**TO DO**
Only a number is expected here: the count of lines in this data where "agent" occurs.

**EXTRACTED ENTRIES**
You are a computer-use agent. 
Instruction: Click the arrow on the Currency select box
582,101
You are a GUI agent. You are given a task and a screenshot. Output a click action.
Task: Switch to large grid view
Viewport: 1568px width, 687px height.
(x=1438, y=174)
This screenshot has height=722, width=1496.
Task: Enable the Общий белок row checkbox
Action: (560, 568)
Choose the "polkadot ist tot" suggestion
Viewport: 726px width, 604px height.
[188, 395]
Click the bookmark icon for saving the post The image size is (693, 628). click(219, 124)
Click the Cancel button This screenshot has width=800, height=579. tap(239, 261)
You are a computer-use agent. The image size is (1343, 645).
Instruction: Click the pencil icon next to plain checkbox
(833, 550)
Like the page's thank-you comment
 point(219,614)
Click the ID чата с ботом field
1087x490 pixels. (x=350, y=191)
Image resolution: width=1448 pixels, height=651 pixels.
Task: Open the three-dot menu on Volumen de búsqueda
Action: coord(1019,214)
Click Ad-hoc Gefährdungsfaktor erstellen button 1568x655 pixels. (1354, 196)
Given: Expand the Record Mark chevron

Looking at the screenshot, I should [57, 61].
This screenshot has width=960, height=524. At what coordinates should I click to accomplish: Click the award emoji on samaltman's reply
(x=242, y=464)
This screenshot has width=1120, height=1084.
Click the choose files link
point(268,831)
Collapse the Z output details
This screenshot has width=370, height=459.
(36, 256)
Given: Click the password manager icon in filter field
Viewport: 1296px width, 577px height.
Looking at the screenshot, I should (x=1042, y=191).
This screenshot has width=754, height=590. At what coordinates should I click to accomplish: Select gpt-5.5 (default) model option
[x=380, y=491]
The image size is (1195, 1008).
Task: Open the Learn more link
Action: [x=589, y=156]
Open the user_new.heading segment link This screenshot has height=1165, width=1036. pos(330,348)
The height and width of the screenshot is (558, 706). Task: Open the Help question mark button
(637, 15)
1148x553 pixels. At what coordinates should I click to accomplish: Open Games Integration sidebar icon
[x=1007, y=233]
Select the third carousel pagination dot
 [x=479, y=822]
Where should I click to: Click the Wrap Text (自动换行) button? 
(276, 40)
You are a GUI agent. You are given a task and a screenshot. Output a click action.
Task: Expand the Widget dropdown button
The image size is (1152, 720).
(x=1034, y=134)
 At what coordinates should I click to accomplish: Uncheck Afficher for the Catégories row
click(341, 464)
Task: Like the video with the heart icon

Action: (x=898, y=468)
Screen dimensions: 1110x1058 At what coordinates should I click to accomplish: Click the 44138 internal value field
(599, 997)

**TASK SOLUTION**
4